■ **TRY IT**
Look for the line with "Viewport: 340px width, 1662px height." in the entries below, then extract that line and all lines after it exactly, with pictures left out.
───
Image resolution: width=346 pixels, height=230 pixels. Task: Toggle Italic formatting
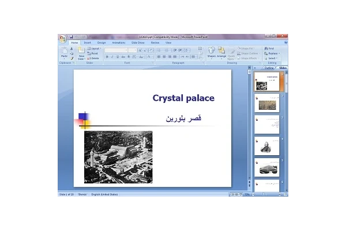(x=112, y=57)
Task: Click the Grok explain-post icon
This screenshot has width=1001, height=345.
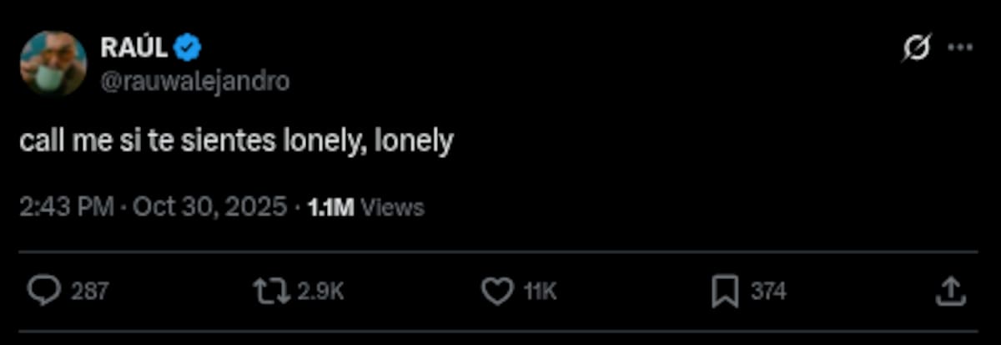Action: pyautogui.click(x=915, y=48)
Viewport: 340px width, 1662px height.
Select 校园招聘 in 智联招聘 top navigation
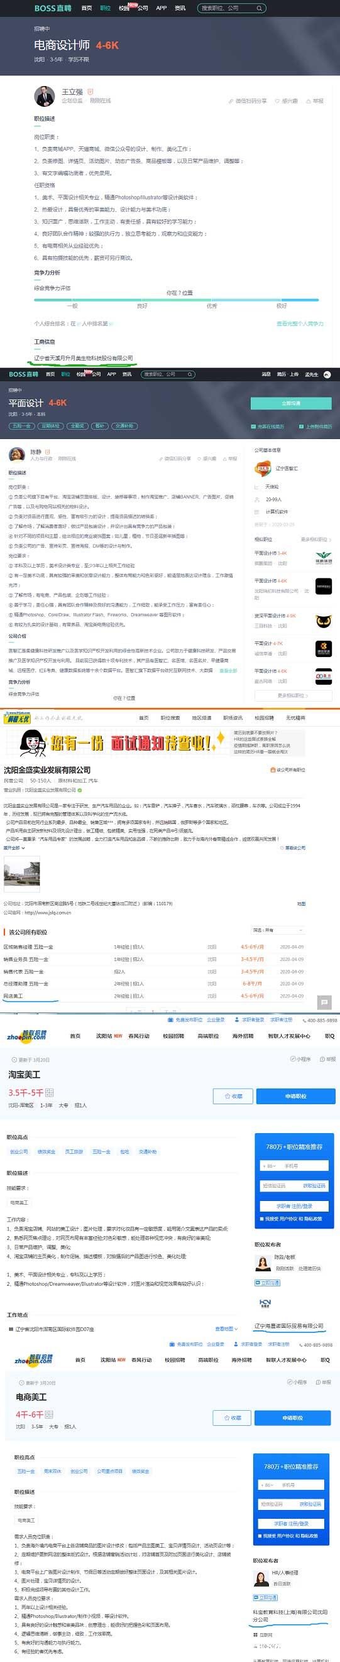pos(174,1036)
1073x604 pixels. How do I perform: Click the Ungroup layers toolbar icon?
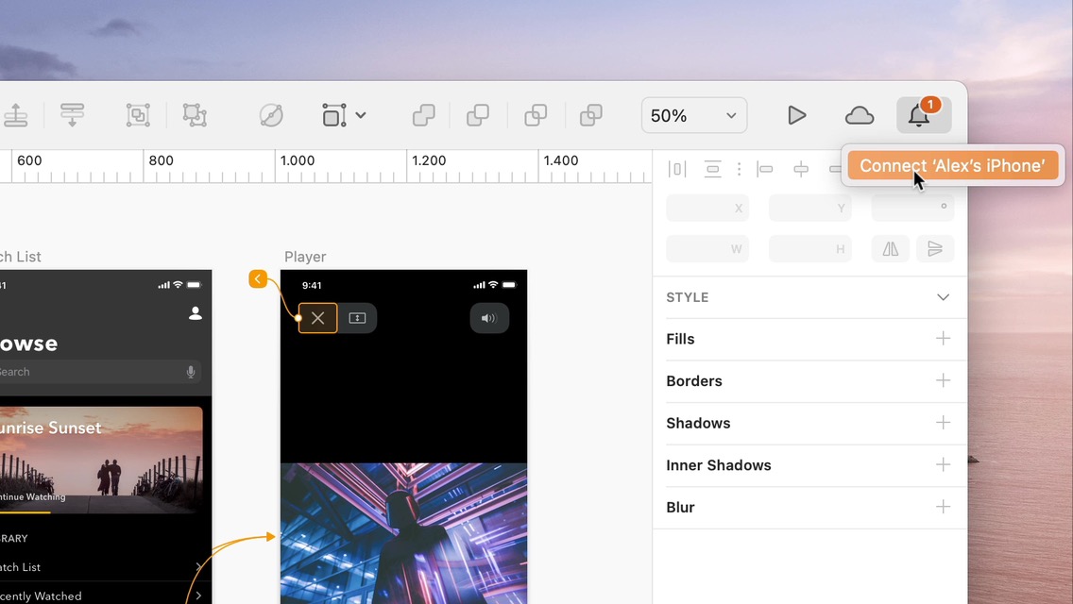(x=195, y=115)
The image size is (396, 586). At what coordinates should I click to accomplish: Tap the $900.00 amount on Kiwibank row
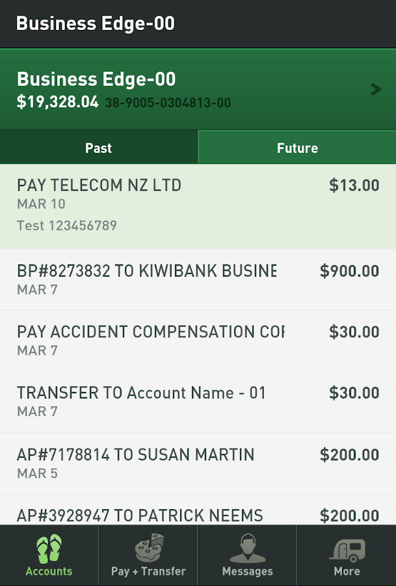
───
■ **YOUR SOLUTION**
Viewport: 340px width, 1662px height.
Select 校园招聘 in 智联招聘 top navigation
pos(174,1036)
1073x604 pixels. How do I perform: Click the Ungroup layers toolbar icon?
(x=195, y=115)
The image size is (396, 586). At what coordinates should I click to accomplish: Tap the $900.00 amount on Kiwibank row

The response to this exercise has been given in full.